== What this exercise asks ==
1. Please translate the sentence "The members of these communities interact in various ways." from the recreational fishing excerpt into French.
2. In the rows, substitute "cog" for "gear" across the stretch from the line containing "Screen dimensions: 188x141" through the line containing "pos(102,73)". Give those lines again with nothing else changed, and leave the pictures out.

In addition to its economic relevance, recreational fisheries systems also provide tremendous social benefits to society. Fishing for recreation is an activity that lies at the core of the life-style of millions of people in Europe and world-wide, and has social and cultural benefits, including psychological and health-related aspects.


Regarding fishing as a common interest of millions of people worldwide, the relationships between these enthusiasts form various kinds of communities. Such communities may be organized as clubs or associations, or networks of loose and informal relations. The members of these communities interact in various ways. For instance, they arrange meetings, share information about their last angling trip with friends, or just inform themselves on weather or environmental information for their next trip.

One such community, which represents an economically powerful sector within the tourism industry, is the sports fishing community. It is stated in the aforementioned study (Arlinghaus 2004), in which the author analysed different statistics, that there is no exact number of recreational fishers in Germany available, but that more than 3.4 million Germans go fishing from time to time.1 Normally, fishing trips are characterised by different subsequent phases: the planning phase, the event itself, and a recollection phase (Arlinghaus, 2002). In the recollection phase, fishers maintain their equipment, sort their taken pictures, and synchronise these pictures with location data tracks (in the case that they are using such technologies).

Due to the fact that fishing is a location-dependent activity, and that fishers do have some need for communication and the sharing of information (such as hints, images, knowledge, etc.) among each other, mobile technologies could help to satisfy these needs. Therefore, the users’ demand for accordant mobile services increases shortly before the event, in order to coordinate with others or get and share information about the fishing location; and during the event, in order to stay connected and to immediately access location related information (e.g. weather conditions).

== Supplied entries ==
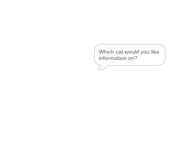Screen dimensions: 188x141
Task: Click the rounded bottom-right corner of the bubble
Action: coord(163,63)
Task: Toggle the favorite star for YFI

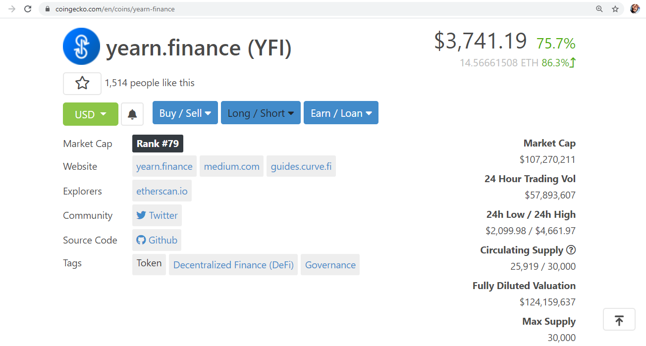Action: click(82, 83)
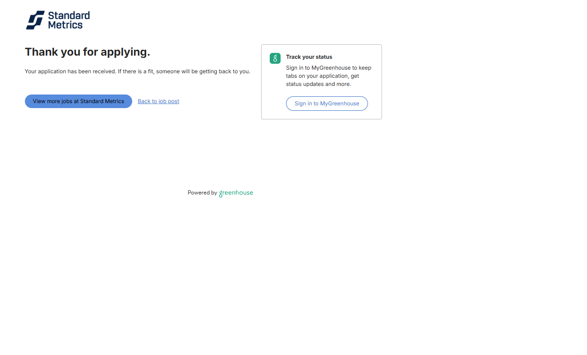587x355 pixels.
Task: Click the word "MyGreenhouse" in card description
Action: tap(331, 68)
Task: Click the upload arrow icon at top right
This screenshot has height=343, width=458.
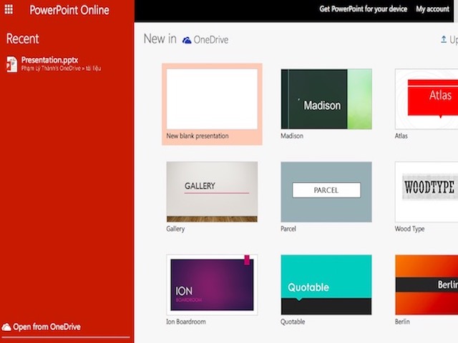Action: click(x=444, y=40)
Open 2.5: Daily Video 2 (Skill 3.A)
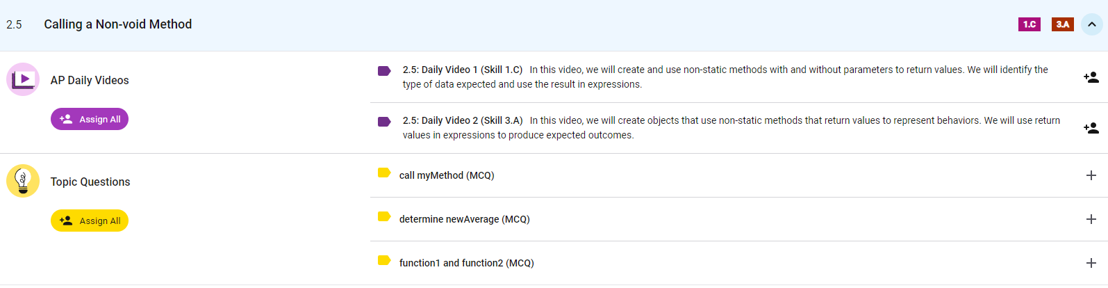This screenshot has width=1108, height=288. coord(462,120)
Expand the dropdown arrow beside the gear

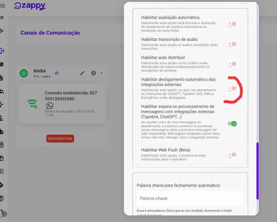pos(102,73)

==

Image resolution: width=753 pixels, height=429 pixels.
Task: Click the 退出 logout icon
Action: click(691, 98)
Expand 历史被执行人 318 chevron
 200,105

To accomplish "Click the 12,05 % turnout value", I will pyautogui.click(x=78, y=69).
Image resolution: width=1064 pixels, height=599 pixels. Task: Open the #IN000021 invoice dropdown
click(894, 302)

== Solutions to the tasks ==
1. Les membres de ces communautés interagissent de diverses manières.

2.
Screen dimensions: 188x141
Task: Click the rounded bottom-right corner of the bubble
Action: coord(163,63)
Task: Toggle the favorite star for YFI

Action: click(82, 83)
587x355 pixels.
Task: Click the word "MyGreenhouse" in card description
Action: tap(331, 68)
Task: Click the upload arrow icon at top right
This screenshot has height=343, width=458.
Action: click(x=444, y=40)
Open 2.5: Daily Video 2 (Skill 3.A)
This screenshot has width=1108, height=288. coord(462,120)
Expand the dropdown arrow beside the cog

pos(102,73)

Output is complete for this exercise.